Excerpt from a dataset:
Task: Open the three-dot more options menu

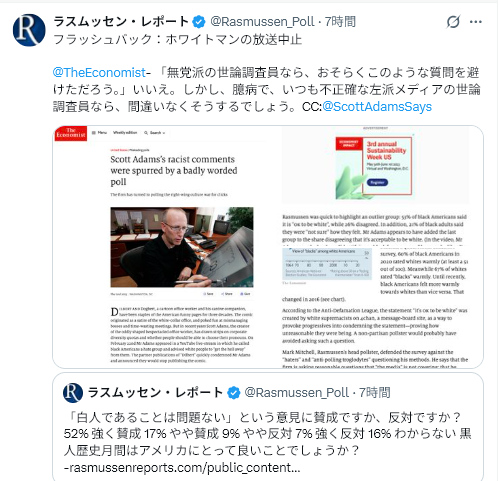Action: (476, 22)
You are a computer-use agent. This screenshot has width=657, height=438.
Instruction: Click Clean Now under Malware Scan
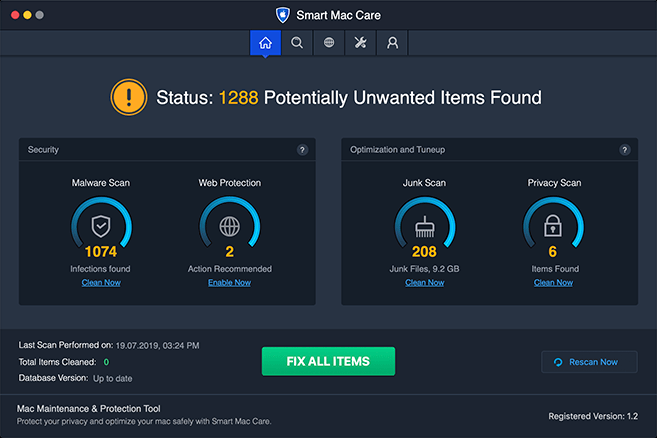(100, 283)

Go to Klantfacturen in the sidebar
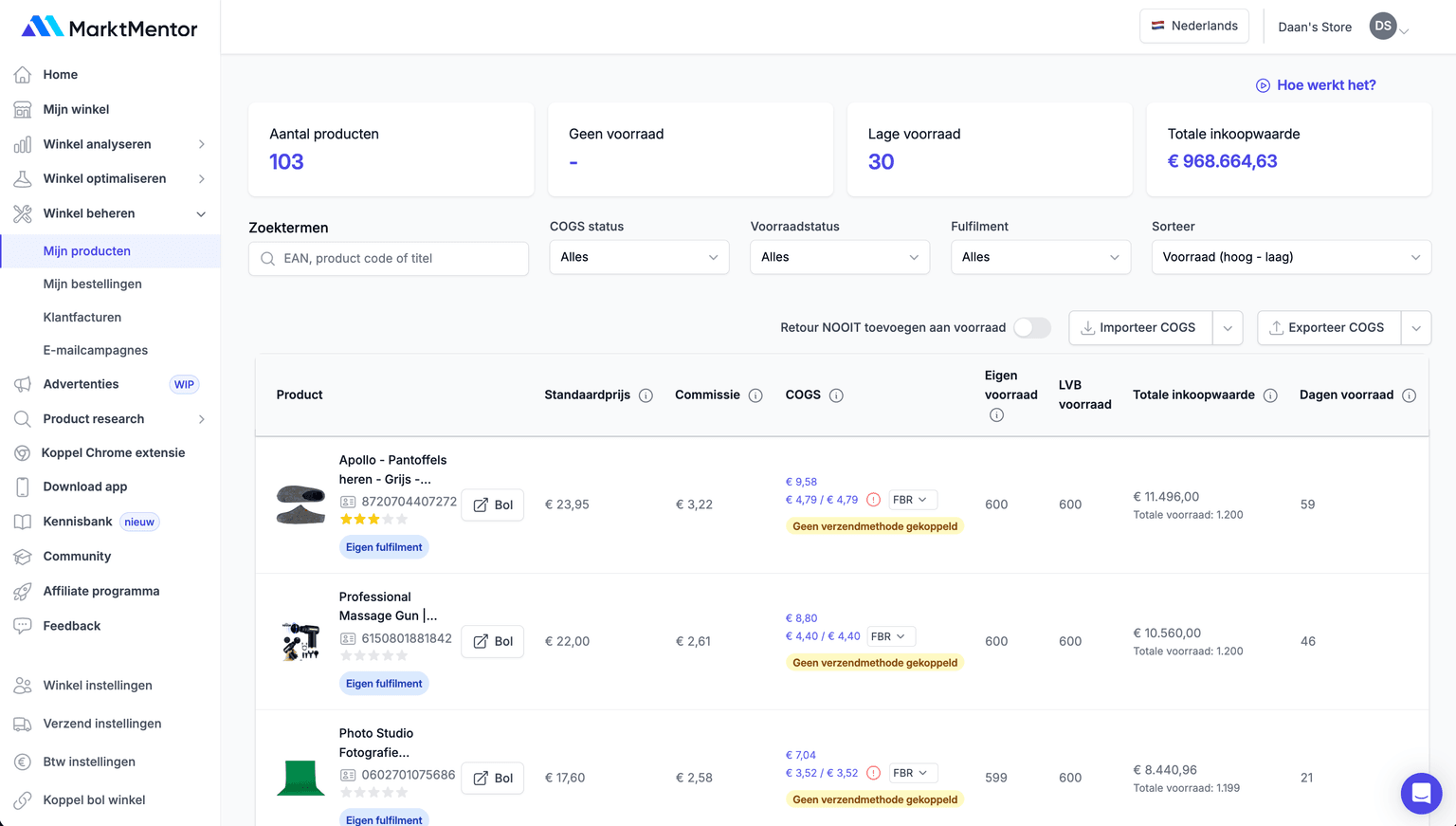click(82, 318)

### [REQUIREMENT]
Rewrite these lines with "sidebar" renamed to "side panel" and everything else left as it is. Omit the pictures.

### [COMPLETE RESPONSE]
Task: Open the three-dot more options menu

Action: (476, 22)
You are a computer-use agent. This screenshot has width=657, height=438.
Instruction: Click Clean Now under Malware Scan
(100, 283)

Go to Klantfacturen in the side panel
click(82, 318)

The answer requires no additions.